Solar power is improving the lives of millions of refugees

Solar energy has saved the lives of Rabab’s children on more than one occasion. Mahmoud, 15, and Kamal, 11, are asthmatic and need to use their nebulisers daily to avoid choking episodes that could lead to death. Their nebuliser requires electricity.

 

“[Having access to electricity] is very important for us,” explains Rabab Gharib Khabas, 41, her face covered by a niqab. She lives in one of the 100 small, prefabricated cement brick houses of the Rahmet village settlement, home to 800 internally displaced Syrian refugees.

 

Rabab, known in the settlement as the widow of the martyr Abdo Mahmoud Al-Dairi, from the al-Bayada neighbourhood of Homs, fled her city with her children to escape the bombardments and “beatings” she suffered at the hands of Bashar al-Assad’s regime militias. “We came to take refuge in the liberated [opposition] areas, praise God.
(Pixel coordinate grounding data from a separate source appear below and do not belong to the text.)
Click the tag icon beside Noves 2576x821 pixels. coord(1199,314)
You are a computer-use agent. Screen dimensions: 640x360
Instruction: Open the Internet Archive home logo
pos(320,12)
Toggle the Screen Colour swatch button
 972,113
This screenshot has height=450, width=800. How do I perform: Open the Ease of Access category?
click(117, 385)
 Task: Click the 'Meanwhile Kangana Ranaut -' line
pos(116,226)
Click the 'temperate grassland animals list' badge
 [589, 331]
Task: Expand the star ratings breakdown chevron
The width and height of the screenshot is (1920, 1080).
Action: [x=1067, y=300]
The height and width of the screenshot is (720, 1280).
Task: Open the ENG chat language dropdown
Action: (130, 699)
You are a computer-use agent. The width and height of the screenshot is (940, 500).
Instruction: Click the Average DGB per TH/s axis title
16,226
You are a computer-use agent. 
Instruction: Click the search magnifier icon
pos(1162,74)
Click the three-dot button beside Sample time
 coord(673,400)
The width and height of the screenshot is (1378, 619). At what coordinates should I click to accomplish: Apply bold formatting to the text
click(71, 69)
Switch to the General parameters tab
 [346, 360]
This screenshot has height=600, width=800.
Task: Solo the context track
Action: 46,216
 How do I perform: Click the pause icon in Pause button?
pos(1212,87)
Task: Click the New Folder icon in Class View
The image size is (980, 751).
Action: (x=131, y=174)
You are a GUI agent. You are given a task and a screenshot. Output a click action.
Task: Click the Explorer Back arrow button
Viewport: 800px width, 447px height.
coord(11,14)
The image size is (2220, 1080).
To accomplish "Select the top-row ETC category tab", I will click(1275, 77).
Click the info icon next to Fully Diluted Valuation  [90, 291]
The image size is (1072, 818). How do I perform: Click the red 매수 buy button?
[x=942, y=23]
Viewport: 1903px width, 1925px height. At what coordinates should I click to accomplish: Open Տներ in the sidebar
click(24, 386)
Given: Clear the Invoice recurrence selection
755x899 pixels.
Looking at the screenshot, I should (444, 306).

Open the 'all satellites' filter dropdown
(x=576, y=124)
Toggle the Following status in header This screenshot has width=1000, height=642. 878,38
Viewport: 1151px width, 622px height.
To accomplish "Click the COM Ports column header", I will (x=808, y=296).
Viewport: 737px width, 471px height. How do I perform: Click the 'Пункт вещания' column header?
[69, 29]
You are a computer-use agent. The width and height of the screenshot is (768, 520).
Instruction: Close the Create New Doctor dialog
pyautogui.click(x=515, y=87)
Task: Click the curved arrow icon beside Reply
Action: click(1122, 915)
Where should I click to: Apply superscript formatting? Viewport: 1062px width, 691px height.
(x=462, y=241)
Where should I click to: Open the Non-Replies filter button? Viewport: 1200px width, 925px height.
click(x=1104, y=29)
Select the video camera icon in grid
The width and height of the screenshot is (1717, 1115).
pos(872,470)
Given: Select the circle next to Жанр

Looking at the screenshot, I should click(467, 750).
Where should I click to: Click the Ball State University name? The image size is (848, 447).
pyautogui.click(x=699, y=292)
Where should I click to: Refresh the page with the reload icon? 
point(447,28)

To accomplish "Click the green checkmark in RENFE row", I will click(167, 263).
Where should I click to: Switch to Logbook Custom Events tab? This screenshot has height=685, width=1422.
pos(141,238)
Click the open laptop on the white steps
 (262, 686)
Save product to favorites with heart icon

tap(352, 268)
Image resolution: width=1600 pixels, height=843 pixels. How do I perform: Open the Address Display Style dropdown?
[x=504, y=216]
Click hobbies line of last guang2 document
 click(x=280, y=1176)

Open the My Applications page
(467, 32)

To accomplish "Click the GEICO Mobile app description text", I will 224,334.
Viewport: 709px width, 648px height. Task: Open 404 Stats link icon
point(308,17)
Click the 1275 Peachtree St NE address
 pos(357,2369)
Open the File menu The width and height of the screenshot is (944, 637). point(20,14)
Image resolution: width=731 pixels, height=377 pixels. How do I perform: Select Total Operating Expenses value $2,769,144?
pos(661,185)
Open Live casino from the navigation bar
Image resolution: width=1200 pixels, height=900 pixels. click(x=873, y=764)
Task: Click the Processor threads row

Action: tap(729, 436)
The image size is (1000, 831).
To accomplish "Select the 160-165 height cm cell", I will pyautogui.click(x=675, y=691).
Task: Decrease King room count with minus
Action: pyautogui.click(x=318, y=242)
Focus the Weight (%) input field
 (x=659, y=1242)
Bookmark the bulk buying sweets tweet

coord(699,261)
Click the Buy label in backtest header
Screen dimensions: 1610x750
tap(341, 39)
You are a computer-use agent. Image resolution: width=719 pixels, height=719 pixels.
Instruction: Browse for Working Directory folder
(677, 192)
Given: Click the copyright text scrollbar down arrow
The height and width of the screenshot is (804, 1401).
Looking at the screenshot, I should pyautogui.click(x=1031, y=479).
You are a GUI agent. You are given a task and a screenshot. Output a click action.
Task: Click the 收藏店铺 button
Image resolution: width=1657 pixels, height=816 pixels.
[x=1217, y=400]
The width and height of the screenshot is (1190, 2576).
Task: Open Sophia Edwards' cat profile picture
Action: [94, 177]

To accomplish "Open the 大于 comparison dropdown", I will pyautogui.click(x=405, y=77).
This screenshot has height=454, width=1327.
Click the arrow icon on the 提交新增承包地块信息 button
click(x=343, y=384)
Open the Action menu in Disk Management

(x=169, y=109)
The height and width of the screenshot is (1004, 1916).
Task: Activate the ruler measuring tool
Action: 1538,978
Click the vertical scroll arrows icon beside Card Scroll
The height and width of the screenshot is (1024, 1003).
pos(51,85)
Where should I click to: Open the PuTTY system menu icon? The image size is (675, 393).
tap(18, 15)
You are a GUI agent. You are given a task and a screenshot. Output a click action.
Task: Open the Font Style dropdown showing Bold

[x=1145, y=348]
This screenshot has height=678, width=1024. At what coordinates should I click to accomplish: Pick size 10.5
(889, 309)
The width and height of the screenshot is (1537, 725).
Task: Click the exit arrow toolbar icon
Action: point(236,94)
When we came here to the houses, they provided us with solar energy for lighting, and for running the fridge and the washing machine,” she explains.

 

The energy captured by the panels on her rooftop also saves money for Rabab, a mother with no income, as the gas cylinders she would otherwise use to heat in winter cost around 400 Turkish lira (the official currency in opposition-controlled Syria, equivalent to about €12), “which widows can’t afford every month”.

 

Most of the close to a million people who have been internally displaced by Syria’s ongoing civil war have gathered in the Idlib Governorate, located in the country’s north-west, on the border with Turkey. A bird’s eye view over Rahmet reveals the hundred or so small yellow houses, perfectly arranged amidst rolling hills of olive trees. The rooftop of every house has a water tank and multiple solar panels. This pilot settlement has a health centre, a school, a playground and a mosque.